The process by which they were given a free pass reveals one of the ways that Miami-Dade State Attorney Katherine Fernandez-Rundle’s office deals with high profile, politically connected cases involving individuals who Fernandez-Rundle either wants to protect, or who she does political favors for, expecting no doubt some sort of quid pro quo in return.

In this case, there is no question that Katherine Fernandez-Rundle’s intention was to shield the Regalados from any threat of criminal prosecution.

The story that follows is based on information discovered in the investigative reports that became available after the case was closed: reports that were collected and provided to the public ONLY by the Crespo-Gram Report.

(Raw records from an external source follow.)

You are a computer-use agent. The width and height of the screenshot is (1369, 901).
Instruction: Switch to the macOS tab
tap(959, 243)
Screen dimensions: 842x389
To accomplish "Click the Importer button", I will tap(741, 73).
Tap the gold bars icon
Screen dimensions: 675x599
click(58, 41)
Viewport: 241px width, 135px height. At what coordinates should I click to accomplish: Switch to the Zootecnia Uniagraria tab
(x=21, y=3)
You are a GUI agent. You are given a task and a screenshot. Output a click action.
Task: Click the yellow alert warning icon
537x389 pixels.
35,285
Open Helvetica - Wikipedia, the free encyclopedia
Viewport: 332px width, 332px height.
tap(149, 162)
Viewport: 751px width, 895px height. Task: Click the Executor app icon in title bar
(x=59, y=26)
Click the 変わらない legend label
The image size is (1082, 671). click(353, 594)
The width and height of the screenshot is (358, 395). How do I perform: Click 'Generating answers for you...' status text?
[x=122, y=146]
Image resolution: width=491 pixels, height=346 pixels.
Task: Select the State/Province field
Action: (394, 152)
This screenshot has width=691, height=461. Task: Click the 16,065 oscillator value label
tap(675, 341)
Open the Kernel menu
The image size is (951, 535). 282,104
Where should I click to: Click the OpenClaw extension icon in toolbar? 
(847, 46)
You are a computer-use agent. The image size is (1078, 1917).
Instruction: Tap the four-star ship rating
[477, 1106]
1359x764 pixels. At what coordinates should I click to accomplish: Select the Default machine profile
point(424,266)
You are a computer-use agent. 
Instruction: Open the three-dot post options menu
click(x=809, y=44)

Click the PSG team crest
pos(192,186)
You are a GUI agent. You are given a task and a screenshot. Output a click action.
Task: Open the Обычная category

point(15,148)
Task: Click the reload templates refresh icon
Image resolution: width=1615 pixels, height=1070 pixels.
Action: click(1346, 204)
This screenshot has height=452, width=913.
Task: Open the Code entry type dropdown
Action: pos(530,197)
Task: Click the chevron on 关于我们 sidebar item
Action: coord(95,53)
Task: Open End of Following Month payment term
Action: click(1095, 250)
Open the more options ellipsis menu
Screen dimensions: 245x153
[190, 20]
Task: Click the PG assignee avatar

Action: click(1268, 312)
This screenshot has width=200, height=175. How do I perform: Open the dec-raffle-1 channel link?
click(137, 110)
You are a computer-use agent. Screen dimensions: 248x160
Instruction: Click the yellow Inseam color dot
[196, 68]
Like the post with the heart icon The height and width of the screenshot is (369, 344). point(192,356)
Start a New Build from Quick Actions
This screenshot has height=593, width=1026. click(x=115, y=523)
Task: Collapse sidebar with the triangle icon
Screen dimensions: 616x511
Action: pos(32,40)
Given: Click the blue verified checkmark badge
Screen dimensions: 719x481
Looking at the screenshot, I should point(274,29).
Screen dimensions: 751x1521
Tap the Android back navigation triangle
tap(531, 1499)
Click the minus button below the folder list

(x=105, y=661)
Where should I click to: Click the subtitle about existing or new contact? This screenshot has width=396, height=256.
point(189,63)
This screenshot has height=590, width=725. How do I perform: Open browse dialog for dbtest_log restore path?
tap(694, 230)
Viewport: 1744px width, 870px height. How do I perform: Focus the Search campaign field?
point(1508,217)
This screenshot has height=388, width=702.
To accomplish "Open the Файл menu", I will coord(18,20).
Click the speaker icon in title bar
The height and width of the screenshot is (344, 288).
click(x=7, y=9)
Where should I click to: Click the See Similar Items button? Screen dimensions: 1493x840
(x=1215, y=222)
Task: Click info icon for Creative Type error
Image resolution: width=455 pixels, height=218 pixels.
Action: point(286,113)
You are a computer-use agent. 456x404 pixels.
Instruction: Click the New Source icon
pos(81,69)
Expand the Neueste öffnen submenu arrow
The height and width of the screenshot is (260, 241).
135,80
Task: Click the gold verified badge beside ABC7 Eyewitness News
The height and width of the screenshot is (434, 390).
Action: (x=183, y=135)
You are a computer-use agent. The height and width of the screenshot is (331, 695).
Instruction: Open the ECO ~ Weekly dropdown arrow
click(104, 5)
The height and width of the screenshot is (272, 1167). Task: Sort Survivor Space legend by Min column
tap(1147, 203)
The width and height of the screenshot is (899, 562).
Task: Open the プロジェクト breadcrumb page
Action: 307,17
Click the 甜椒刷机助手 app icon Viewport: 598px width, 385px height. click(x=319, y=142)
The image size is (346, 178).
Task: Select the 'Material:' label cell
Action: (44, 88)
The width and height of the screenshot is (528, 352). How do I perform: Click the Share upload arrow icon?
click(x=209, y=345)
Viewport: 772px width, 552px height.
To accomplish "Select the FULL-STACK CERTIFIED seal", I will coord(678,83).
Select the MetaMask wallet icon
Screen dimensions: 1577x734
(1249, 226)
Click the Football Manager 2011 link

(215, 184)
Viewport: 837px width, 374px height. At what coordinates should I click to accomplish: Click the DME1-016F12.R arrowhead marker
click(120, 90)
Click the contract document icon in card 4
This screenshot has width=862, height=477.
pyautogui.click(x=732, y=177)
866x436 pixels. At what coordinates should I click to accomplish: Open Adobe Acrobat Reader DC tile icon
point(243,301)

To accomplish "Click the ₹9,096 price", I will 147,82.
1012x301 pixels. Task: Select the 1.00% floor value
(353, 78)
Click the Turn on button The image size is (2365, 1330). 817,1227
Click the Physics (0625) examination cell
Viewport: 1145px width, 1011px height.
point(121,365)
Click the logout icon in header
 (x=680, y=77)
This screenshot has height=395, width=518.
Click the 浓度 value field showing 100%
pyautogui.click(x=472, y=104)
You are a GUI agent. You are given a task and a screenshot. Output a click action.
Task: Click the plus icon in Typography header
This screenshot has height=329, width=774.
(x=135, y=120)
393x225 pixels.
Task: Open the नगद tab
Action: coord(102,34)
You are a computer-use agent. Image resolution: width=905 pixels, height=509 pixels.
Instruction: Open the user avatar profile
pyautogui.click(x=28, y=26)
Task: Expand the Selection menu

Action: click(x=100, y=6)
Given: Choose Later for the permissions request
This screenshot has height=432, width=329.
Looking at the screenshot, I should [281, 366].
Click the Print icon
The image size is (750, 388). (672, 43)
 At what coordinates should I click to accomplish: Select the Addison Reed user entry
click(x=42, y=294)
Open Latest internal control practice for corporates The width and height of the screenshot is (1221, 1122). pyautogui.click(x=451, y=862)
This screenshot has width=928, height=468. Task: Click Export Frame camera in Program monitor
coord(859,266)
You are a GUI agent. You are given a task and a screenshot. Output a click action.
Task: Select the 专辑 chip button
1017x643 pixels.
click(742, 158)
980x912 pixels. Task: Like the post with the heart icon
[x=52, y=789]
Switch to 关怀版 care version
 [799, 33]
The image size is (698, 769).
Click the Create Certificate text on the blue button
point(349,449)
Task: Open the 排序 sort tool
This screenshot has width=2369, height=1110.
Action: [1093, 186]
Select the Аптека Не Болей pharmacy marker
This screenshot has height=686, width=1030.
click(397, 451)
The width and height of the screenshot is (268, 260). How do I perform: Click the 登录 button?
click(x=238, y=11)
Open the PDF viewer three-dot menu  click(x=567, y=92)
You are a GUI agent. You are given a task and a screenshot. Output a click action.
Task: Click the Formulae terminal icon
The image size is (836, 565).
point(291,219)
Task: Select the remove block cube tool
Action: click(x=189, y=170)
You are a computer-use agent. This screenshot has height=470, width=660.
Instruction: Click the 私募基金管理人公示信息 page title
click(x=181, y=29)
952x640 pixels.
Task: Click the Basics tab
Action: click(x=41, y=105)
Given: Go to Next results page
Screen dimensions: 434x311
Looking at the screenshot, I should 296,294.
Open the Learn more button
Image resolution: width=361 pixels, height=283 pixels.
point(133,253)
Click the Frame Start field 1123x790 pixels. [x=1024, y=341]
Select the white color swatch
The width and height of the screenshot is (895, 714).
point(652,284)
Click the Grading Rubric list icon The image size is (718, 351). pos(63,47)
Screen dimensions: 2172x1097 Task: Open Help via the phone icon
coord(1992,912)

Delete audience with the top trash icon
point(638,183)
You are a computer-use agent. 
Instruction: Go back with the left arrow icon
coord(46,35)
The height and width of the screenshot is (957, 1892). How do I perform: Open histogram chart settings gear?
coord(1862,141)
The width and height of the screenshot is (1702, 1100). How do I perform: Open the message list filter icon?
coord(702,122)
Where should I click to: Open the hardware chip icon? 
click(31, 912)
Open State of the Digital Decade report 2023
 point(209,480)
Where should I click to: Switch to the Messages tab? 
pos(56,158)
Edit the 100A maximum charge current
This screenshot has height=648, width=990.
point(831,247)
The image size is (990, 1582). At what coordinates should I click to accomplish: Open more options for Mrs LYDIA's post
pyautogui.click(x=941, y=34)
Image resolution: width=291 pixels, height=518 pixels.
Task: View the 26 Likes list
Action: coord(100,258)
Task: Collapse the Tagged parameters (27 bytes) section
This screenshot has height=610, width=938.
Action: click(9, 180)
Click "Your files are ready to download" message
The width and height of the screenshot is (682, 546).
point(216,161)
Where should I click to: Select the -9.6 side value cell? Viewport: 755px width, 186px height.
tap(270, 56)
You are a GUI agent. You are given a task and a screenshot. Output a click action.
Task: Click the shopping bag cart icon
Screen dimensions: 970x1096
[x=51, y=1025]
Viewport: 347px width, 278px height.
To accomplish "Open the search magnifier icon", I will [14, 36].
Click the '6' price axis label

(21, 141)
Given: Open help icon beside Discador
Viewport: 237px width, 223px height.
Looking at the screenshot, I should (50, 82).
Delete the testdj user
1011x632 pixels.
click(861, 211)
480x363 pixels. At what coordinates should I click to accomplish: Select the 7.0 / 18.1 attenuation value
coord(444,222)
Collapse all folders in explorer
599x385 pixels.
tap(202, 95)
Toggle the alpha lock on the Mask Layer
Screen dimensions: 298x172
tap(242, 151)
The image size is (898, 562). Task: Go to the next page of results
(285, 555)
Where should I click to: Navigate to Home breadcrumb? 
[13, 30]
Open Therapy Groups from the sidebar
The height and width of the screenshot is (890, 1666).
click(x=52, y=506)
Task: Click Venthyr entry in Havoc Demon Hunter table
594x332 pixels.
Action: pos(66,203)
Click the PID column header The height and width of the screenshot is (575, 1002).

Other than one story that originally appeared in El Nuevo Herald before the FDLE made their records available, no other news organization has attempted to obtain or publish any kind of story that included information other than what was in the press release issued by the Miami-Dade Ethics Commission.

Yet, in spite of not knowing, or obviously not bothering to learn about the facts of the case, the Miami Herald was quick to publish an editorial attempting to minimize the Regalados actions, focusing heavily on trying to excuse what happened by indirectly referencing a series of personal and family problems, including the death of her mother in February of 2008 and the discovery that her husband was having an affair that lead to a divorce later that year that Raquel Regalado interjected as an excuse during her deposition as to why she supposedly didn’t focus on her responsibilities as campaign treasurer. (See pages 17-22 of her deposition.)

Here’s how the Miami Herald’s editorial defended the decision not to charge the Regalados with criminal violations:

            “In light of the family’s situation, the commission’s

            decision to fine the pair without criminal charges

            was appropriate.”

Really!?!  How does one’s “family’s situation” ever justify a free pass on being charged with a crime?

Think of all the other political crooks in Miami-Dade County that would love to have the Miami Herald absolve them of responsibility for their sleazy, unprincipled or crooked behavior by claiming that their “family’s situation” was responsible for their misdeeds?

It is this kind of mindless, ignorant drivel that is selectively pedaled on the news and editorial pages of the Miami Herald that raises questions as to whether the leadership of the Miami Herald have cow shit for brains, or worse, are openly acting as enablers in foisting these corrupt public officials on an ill-informed and abused public.  

The Regalados engaged in a willful pattern of misbehavior that in hindsight they attempted to claim was caused by their “family situation,” while at the same time attempting to place as much of the blame as possible on two underlings: Armando Rodriquez, a city employee who was rewarded with better city jobs after demonstrating his incompetence, and Jose Oscar Gonzalez, the husband of Regalados deceased wife’s sister, both of whom were entrusted with much of the actual accounting work for the campaign.

This was all a calculated ploy by the Regalados to deflect attention from the fact that one was stupid, and the other was a moron, and that together they conspired to hoodwink the public over the real financial activities associated with Tomas Regalados campaign for Mayor.

Consider that the “family situation” problems that Raquel Regalado described in her deposition as distracting her from her responsibilities as campaign treasurer occurred in 2008, while the most serious campaign violations took place at the end of 2009 and the first few months of 2010.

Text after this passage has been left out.